The players seemed to instinctually discuss marching order, something I've seen experienced gamers forget about all too often. They soon came upon some goblins. Willy wanted to talk, while Sally the elf wanted to smash them with her flail (my wife insisted on having a "ball on a chain" and rolled her eyes when I pointed at myself and told her she already had one in real life).
Anyway, they killed a couple goblins but one fled deeper into the tunnels. The party pressed on, intent on riches. They came to a large cavern where there were more goblins waiting, having been warned of the coming of adventurers by the goblin that had gotten away from the first combat. The party dove into the fight, and the goblins surrendered after a few of their comrades fell. The party decided to take the goblins as prisoners and tied them together with some rope. The goblins promised to lead them to treasure.
The party found a chamber filled with pools of lava, on the far end of which was a pile of treasure. They sent the thief, the character with the highest Dexterity, to cross the lava and get some booty. She came back with the goods, and the group was happy!
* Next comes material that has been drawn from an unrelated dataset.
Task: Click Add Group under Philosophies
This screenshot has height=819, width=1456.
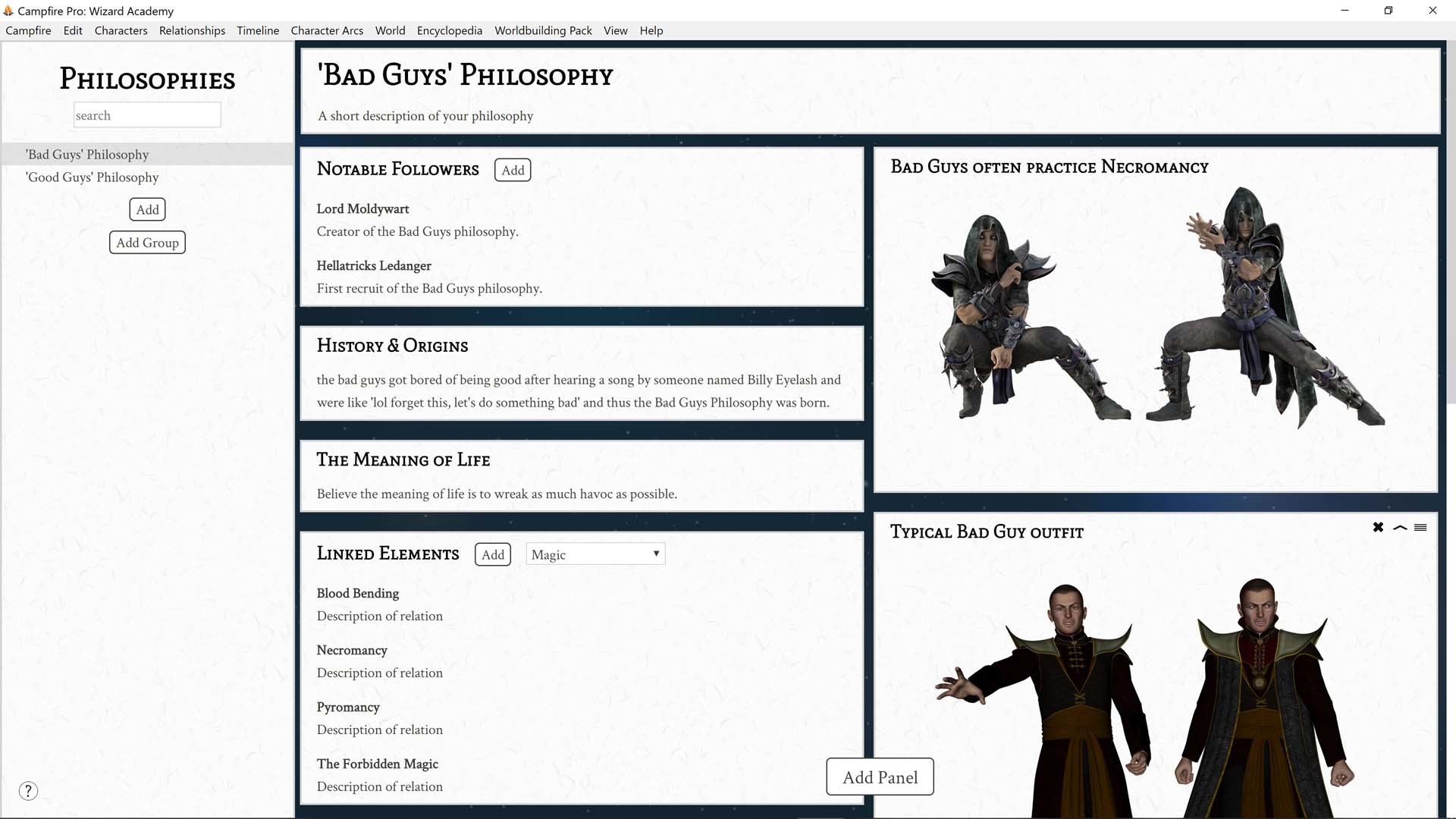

The goblins urged them to go down another passage to find more goodies, and the part obliged. They opened a door to find a huge creature hunched over a fresh humanoid corpse, eating away. The creature noticed them, and stretched up to reveal a ten-foot-tall minotaur!
The beast attacked and the part was forced to fight. It was a fairly desperate battle, with the wizard and the thief getting low on hit points and my wife being plagued by some bad dice rolls. However, they eventually killed the creature, and decided it was high time to leave the caves. That's where we decided to end the session, as we needed to get ready for dinner.
We had a fun time, very light hearted and we laughed a lot. I told them that that's the point of the whole thing: have fun and try not to take things too seriously. I clarified that there can be serious moments in a session, but things usually also get pretty funny. For super newbs (people who barely know that roleplaying exists let alone have any interest in the hobby), my wife's friends were pretty open to the whole experience.
I give big props to my wife for suggesting we play in the first place! It's definitely outside her comfort zone. But she loves me and wanted to surprise me, and said she "thought it would make me happy." She was right on that count! I'm a lucky man indeed!
The session taught me some things: I could stand to be more easy-going and light-hearted about my gaming. I mean, I'm not super serious during sessions, but I could be less tense about pleasing players. If they're into the game, things will naturally fall into place and people will have fun. And since I didn't have a lot of time to prepare, I decided to let loose and let my winging-it instincts run free. Granted, they were newbs and the cliched scenario I came up with was pretty generic stuff. But I took my audience into consideration.
I also moved things along quite fast, moving things along when things seemed to be getting a bit bogged down. As players, the group was less cautious and thought out than most RPG veterans. But that "recklessness" on the players' part was refreshing. I knew I had to keep them from getting bored more easily than RPG vets, and remembered that I had to be sure to include scenarios that required each character's class abilities, so everyone would feel useful.
This experience also reaffirmed my ever-growing love for Basic D&D. We got going in no time, and it was fairly easy to show them that roleplaying is sort of like "a board game without a board, and with more imagination thrown in."
Anyway, it was an all-around good time! Any gaming is good gaming in my book, and surprise gaming is a rare treat!